REVIEW ARTICLE


A Computational Aerodynamics Simulation of the NREL Phase II Rotor



N.S. Tachos*, 1, A.E. Filios*, 2, D.P. Margaris1, J.K. Kaldellis3
1 Fluid Mechanics Laboratory, Mechanical Engineering and Aeronautics Department, University of Patras, GR-265 04 Patras, Greece
2 Fluid Mechanics and Turbomachinery Laboratory, Department of Mechanical Engineering Educators, School of Pedagogical and Technological Education, Athens, Greece
3 Laboratory of Soft Energy Applications and Environmental Protection, Mechanical Engineering Department, Technical Education Institute of Piraeus, P.O. Box 41046, Athens 12201, Greece


© 2009 Tachos et al.

open-access license: This is an open access article distributed under the terms of the Creative Commons Attribution 4.0 International Public License (CC-BY 4.0), a copy of which is available at: (https://creativecommons.org/licenses/by/4.0/legalcode). This license permits unrestricted use, distribution, and reproduction in any medium, provided the original author and source are credited.

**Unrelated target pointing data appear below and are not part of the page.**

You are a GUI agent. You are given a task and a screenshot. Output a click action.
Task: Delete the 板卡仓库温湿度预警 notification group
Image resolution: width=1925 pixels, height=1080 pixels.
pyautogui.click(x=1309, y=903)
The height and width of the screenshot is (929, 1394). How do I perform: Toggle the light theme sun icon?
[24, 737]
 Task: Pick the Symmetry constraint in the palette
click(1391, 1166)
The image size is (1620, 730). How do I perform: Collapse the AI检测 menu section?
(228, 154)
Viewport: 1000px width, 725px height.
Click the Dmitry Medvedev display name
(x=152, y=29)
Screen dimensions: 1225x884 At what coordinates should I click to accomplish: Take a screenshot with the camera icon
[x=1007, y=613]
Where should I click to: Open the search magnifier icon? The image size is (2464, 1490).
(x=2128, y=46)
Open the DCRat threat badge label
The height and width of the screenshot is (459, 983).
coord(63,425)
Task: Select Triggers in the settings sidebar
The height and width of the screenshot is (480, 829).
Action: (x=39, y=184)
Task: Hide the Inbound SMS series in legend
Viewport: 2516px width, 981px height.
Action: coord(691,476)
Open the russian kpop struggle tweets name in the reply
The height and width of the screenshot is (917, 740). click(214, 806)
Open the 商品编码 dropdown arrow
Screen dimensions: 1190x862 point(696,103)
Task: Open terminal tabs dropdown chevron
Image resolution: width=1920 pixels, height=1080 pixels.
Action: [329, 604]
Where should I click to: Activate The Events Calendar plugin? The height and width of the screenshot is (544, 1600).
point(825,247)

* Address correspondence to these authors at the Fluid Mechanics Laboratory, Mechanical Engineering and Aeronautics Department, University of Patras, GR-265 04 Patras, Greece; Tel. and Fax: +30 2610997202; E-mail: taxos@mech.upatras.gr; Fluid Mechanics and Turbomachinery Laboratory, Department of Mechanical Engineering Educators, School of Pedagogical and Technological Education, Athens, Greece; E-mail: fmtulab1@otenet.gr


Abstract

The work presented in this article aims to the calculation of the aerodynamic characteristics of the NREL phase II rotor that is a horizontal axis downwind wind turbine rotor and which is assumed to stand isolated in the space. The Reynolds averaged Navier-Stokes equations combined with the Spalart-Allmaras turbulence model that describes the three dimensional steady state flow about the wind turbine rotor are solved with the aid of a commercial CFD code. A structured grid of approximately 3.3 million cells formulates the computational domain. The numerical results for the considered wind turbine rotor are benchmarked against wind tunnel measurements obtained at free stream velocity of 7.2m/s in the framework of VISCEL project. The comparisons show that the used CFD code can accurately predict the span-wise loading of the wind turbine rotor.

Keywords: Wind turbine, NREL phase II rotor, VISCEL project, CFD.